Il le dit lui-même. Et si Blutch n’était pas venu à Cornélius et n’avait pas fait ce chemin là, Cornélius ne serait pas où il en est. C’est ça qui est génial. Peut-être que pousser le truc à fond, y compris avec les gens avec lesquels on bosse... Blanquet par exemple, il a plein d’envies et des envies qui trouvent des résonances chez nous, auxquelles on pourra répondre, ou alors il va nous convaincre, nous expliquer, ou il les fera avec d’autres éditeurs et il développera une autre relation cohérente. C’est comme avoir plusieurs amis. Et pourquoi pas. C’est mieux pour lui, mieux pour nous. On revient toujours à cette notion... D’autres l’ont aussi à leur manière, mais disons que c’est vrai que là... Mais tu vois aussi, il y a l’idée de ce qu’on peut faire, et c’est pour ça que l’on ne travaille pas avec beaucoup d’auteurs. Parce qu’avec beaucoup d’auteurs, on serait moins efficace, moins en éveil, on pourrait moins donner à chacun. Quand on est à Cornélius et qu’on se donne à fond, mais il faut qu’on se garde des réserves pour nous.

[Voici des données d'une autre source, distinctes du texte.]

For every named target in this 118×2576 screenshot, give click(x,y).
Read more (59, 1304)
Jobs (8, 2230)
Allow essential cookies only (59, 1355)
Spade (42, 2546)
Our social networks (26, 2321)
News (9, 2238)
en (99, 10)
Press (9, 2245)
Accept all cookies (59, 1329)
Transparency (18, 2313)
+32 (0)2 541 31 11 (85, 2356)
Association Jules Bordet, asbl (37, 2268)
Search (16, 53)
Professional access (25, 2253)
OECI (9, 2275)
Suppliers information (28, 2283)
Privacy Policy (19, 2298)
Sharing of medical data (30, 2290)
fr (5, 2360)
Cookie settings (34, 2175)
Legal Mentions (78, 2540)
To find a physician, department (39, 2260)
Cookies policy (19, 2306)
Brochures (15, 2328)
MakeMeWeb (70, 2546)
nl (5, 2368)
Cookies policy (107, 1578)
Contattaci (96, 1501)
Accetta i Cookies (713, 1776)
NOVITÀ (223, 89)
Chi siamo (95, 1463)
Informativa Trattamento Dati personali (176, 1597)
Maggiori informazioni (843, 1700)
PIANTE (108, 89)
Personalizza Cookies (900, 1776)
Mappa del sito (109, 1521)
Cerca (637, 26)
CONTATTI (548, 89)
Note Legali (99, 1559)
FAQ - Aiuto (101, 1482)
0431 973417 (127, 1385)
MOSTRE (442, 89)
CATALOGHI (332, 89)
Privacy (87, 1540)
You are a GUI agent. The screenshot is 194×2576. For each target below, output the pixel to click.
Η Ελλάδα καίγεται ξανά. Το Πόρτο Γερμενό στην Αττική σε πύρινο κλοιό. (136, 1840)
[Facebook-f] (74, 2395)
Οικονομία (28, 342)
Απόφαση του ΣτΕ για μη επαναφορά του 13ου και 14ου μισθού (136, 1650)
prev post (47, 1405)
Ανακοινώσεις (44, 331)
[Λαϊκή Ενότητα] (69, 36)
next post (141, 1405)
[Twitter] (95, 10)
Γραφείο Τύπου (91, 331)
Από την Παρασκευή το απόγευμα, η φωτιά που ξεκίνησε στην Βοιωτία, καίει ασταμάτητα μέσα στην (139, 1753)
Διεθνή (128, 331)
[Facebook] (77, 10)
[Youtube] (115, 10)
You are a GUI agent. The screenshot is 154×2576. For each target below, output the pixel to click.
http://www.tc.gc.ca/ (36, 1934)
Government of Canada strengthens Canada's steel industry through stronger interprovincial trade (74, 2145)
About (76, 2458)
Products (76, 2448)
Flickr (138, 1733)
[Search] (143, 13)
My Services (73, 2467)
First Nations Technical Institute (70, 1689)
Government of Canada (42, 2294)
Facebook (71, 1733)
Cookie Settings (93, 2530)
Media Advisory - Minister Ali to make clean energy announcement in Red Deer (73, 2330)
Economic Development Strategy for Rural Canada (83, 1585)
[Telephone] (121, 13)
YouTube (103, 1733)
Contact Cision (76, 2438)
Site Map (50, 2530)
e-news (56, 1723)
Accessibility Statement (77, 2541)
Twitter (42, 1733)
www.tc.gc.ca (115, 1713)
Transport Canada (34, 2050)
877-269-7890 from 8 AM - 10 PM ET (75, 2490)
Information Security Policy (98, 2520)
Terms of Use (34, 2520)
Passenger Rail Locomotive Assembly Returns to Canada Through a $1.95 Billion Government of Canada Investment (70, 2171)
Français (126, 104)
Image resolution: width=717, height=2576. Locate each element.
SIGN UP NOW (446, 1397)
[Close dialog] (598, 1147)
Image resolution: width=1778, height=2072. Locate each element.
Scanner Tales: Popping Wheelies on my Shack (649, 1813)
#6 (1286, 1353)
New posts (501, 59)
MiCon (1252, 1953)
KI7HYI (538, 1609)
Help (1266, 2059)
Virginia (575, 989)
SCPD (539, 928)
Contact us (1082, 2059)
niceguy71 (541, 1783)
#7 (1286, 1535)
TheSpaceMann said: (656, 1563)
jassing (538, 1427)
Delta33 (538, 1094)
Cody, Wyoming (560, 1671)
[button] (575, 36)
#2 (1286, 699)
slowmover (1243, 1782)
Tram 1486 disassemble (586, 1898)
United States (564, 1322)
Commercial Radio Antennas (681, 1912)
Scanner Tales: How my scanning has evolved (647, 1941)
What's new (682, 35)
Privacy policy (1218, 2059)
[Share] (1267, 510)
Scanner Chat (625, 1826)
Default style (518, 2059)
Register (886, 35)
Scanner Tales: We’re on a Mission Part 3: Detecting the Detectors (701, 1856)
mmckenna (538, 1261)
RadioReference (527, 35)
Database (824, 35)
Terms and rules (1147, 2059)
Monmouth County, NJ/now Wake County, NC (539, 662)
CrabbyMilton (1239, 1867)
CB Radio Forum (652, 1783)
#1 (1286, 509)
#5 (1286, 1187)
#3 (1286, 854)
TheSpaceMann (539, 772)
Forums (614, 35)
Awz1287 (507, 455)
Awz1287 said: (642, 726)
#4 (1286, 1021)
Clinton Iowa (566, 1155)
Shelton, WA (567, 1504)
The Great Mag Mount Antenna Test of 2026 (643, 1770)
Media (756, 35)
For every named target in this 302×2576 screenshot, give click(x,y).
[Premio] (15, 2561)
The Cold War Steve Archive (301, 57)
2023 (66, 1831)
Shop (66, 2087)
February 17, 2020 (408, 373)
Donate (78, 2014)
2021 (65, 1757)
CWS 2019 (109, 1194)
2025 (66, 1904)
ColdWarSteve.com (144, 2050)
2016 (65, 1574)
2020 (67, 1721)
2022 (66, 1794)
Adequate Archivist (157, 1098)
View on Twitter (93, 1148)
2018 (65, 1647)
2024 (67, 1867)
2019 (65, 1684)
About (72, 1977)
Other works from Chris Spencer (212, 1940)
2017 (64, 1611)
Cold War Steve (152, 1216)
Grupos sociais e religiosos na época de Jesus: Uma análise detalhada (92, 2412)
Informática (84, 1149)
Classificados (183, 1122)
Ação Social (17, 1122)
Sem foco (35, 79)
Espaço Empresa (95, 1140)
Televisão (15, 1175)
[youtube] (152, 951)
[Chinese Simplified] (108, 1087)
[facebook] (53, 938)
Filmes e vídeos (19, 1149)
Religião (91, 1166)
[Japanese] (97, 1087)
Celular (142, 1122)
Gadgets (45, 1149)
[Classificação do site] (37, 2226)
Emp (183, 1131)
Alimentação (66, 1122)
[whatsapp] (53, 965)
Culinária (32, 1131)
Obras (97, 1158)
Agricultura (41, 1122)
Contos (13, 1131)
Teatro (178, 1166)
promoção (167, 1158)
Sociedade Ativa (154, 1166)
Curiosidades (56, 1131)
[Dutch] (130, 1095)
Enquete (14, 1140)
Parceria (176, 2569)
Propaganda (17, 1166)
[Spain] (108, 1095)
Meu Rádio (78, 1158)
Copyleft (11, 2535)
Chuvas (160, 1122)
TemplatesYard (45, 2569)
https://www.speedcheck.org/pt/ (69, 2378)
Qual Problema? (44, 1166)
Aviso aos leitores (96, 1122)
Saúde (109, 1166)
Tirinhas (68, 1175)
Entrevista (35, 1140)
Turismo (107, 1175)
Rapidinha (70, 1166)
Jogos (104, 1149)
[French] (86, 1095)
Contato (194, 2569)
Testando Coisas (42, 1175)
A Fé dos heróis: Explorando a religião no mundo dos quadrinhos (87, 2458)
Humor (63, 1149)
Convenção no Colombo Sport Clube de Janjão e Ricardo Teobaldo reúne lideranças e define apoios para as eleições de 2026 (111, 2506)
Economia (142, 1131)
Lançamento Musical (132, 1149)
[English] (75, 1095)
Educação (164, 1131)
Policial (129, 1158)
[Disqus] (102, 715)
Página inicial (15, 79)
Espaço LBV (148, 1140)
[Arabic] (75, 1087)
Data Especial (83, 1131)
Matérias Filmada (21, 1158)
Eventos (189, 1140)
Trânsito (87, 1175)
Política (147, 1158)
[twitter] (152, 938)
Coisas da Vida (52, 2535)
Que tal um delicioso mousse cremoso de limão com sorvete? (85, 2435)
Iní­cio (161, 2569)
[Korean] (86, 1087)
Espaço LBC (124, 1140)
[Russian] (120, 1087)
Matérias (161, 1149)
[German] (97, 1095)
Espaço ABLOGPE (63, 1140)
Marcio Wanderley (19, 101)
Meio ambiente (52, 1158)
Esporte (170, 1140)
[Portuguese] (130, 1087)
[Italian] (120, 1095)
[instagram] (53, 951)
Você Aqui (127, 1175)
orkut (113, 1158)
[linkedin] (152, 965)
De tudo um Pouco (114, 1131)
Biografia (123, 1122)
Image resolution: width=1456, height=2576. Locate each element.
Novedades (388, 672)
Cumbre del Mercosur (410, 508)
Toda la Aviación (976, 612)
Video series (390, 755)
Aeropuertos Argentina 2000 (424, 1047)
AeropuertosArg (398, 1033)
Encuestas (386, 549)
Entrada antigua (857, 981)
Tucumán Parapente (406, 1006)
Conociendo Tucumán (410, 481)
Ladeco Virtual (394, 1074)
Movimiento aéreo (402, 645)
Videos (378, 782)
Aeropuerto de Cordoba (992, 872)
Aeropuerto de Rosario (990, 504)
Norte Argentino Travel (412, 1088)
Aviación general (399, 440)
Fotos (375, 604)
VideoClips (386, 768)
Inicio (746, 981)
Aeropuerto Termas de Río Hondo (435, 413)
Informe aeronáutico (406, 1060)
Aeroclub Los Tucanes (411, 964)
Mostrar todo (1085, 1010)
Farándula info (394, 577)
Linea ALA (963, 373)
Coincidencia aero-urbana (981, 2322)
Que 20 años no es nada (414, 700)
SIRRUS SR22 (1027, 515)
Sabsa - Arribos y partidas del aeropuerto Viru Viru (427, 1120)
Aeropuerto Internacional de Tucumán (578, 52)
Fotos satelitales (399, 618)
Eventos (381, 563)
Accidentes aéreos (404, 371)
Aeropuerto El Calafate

On s’achemine vers la conclusion. On va parler un petit peu du festival d’Angoulême et de la bande dessinée en général. Est-ce que c’est une position particulière vis-à-vis du festival ; cette absence de l’éditeur de Crumb, le président ?
Théoriquement, j’ai rien senti de spécial, à part plus de sollicitation de la part des journalistes, j’ai pas senti de chose particulière. Il faut dire que Crumb n’est pas trop disposé à se prêter au jeu médiatique. En réponse, le festival s’est assez peu soucié de le mettre en avant, c’est logique. En même temps, le gala de clôture, le dîner, se déroulent à 21h30 à la même heure et le même soir que la seule apparition publique de Crumb qui est le concert avec les Primitifs du futur, tu te dis bien qu’ils ont fait le service minimum. Donc de ce point de vue là, ça a l’avantage que j’ai pas été tellement emmerdé. Et Crumb non plus. Bon, je ne sais pas comment ça s’est passé précisément. Ça j’ai trouvé ça très maladroit. Crumb, je crois que ce n’était pas son désir le plus fou, nous non plus. Je pense que ce n’était pas spécialement une bonne idée que de faire des gros stickers à mettre sur les livres avec Crumb président. Non, je pense que l’on a juste calqué notre attitude sur Angoulême, sur celle de Crumb. Profil bas. C’est pas un dieu, on va pas en faire toute une histoire, c’est terrible, j’ai vu un mec pleurer devant Crumb. Il lui à fait un petit dessin comme ça et le mec s’est mis à pleurer. Tu te dis, mais c’est déraisonnable. Crumb, c’est quelqu’un que j’aime beaucoup, dont j’admire le travail, tu parles avec lui, ok, c’est Crumb ! Mais admettons qu’il soit extrêmement désagréable, je serais désagréable avec lui de même. C’est bizarre quand ça génère ce genre de chose, moi, j’ai jamais compris ce genre d’attitude. On a fait profil bas avec Crumb.

Si tu veux, c’est pas de l’ordre des choses revendiquées de manière militantes, c’est un choix et c’est un engagement aussi.
Oui, c’est un engagement dans le silence. ça n’a pas été clamé, c’est comme ça. Pas calculé, mais Cornélius, c’est un peu ça, c’est profil bas. Pas par modestie, par souci de pas être trop emmerdé parce qu’on a peu de temps. On préfère l’utiliser au mieux... à s’amuser ou à faire des livres.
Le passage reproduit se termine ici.